*TASK TO CARRY OUT*
Copy word for word the lines from the start of the records through the line that contains "Task: Select the University", both included.

*INFORMATION*

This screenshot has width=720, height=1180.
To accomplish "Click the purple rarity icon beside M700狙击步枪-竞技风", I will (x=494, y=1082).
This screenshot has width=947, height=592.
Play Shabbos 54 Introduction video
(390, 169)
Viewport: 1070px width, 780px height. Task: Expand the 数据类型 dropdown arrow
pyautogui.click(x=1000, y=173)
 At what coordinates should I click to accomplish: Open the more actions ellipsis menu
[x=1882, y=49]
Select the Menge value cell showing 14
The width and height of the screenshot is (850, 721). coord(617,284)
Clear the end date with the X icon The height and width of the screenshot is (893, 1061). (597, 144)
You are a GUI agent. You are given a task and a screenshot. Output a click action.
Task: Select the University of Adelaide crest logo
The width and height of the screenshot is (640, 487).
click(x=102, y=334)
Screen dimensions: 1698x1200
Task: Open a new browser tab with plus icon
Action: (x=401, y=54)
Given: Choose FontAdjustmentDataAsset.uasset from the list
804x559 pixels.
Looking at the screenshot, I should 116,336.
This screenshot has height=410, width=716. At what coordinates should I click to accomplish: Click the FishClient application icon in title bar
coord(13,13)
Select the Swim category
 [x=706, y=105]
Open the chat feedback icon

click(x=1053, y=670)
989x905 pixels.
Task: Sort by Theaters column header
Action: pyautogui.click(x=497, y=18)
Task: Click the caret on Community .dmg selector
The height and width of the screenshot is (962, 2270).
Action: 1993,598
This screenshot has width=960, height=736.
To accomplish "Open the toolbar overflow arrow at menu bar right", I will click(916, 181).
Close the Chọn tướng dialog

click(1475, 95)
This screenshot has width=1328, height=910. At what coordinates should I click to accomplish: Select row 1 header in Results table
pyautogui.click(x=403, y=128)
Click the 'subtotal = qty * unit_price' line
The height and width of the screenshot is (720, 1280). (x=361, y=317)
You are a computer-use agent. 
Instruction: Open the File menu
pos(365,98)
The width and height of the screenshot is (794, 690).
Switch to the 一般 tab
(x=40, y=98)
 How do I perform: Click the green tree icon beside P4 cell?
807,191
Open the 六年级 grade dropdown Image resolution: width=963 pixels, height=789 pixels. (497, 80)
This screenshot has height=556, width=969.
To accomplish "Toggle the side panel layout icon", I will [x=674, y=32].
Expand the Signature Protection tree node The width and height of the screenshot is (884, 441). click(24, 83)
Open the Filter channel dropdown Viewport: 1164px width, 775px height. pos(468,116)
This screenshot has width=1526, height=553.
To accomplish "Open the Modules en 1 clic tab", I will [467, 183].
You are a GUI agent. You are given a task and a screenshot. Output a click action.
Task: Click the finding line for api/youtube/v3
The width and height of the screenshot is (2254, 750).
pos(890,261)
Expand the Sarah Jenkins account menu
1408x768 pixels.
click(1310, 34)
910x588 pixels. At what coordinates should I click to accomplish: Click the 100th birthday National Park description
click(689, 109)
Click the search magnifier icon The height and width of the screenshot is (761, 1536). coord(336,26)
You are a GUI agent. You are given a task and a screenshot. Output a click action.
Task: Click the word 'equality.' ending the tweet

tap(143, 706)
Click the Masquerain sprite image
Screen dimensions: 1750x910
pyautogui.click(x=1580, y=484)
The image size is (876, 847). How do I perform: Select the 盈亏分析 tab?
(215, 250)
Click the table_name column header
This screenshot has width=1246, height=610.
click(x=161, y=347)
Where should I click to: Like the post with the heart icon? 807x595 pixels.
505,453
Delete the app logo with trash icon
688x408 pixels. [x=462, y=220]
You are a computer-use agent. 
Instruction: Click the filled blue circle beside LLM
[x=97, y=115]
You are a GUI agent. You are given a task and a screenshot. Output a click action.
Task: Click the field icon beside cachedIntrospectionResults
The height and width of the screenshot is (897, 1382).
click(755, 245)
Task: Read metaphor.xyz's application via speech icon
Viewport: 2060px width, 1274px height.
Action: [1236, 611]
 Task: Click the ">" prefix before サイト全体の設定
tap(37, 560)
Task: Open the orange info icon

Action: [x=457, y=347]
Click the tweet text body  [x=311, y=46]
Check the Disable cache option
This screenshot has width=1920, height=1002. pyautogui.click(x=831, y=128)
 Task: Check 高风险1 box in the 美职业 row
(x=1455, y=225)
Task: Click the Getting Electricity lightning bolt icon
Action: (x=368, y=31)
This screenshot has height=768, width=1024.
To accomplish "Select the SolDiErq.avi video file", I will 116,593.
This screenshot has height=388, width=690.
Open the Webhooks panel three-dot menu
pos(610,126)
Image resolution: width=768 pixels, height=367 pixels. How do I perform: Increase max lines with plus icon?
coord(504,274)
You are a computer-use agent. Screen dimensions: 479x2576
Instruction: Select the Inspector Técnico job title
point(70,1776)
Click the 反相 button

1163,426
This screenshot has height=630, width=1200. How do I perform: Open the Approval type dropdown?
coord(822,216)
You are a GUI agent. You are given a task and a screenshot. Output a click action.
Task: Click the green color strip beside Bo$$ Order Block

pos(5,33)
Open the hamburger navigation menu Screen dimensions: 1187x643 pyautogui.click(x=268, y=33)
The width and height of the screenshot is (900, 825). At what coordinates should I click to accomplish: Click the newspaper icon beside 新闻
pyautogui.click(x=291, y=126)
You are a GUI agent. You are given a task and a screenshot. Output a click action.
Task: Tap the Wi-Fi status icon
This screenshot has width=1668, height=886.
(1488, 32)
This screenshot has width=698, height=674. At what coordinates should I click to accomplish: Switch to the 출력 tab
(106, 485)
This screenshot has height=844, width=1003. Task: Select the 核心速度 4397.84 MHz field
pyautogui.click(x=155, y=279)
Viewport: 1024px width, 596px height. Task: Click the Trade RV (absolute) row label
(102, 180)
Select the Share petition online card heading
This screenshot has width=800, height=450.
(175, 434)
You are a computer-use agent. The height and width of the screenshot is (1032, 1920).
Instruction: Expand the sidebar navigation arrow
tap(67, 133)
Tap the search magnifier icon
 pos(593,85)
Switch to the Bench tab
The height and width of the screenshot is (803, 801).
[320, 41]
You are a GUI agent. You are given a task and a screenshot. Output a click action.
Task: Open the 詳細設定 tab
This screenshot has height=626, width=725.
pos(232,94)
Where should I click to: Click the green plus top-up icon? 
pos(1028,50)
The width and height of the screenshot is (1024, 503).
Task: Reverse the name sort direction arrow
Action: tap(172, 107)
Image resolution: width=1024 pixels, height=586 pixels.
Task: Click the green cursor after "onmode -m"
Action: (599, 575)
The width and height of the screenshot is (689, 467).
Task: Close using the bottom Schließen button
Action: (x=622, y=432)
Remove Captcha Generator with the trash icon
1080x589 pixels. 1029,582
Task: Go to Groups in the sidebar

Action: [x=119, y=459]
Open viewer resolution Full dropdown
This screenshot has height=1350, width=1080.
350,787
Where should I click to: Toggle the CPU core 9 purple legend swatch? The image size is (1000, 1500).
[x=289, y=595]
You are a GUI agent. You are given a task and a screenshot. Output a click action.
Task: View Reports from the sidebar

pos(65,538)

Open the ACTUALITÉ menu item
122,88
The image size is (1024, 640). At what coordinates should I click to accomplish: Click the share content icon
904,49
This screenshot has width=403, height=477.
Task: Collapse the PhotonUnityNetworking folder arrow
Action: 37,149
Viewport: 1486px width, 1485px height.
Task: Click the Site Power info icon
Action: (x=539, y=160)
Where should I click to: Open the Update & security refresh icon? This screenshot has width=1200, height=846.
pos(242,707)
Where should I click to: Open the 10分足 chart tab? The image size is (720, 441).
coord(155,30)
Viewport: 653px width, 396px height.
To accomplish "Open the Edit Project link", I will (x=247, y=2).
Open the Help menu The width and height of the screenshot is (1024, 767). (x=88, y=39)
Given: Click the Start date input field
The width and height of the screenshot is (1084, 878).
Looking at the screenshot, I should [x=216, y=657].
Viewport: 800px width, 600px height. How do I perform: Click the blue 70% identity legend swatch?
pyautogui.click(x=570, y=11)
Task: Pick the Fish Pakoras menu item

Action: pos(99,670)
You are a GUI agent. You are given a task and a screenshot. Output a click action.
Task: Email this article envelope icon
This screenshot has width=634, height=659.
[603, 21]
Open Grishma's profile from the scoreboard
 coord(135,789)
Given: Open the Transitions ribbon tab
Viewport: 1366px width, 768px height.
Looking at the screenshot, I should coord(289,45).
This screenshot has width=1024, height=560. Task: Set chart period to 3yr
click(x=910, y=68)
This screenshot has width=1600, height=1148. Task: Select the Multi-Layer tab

*SOLUTION TO THIS EXERCISE*
This screenshot has width=720, height=1180.
To accomplish "Click the purple rarity icon beside M700狙击步枪-竞技风", I will (x=494, y=1082).
This screenshot has width=947, height=592.
Play Shabbos 54 Introduction video
(390, 169)
Viewport: 1070px width, 780px height. Task: Expand the 数据类型 dropdown arrow
pyautogui.click(x=1000, y=173)
 At what coordinates should I click to accomplish: Open the more actions ellipsis menu
[x=1882, y=49]
Select the Menge value cell showing 14
The width and height of the screenshot is (850, 721). coord(617,284)
Clear the end date with the X icon The height and width of the screenshot is (893, 1061). (597, 144)
You are a GUI agent. You are given a task and a screenshot. Output a click action.
Task: Select the University of Adelaide crest logo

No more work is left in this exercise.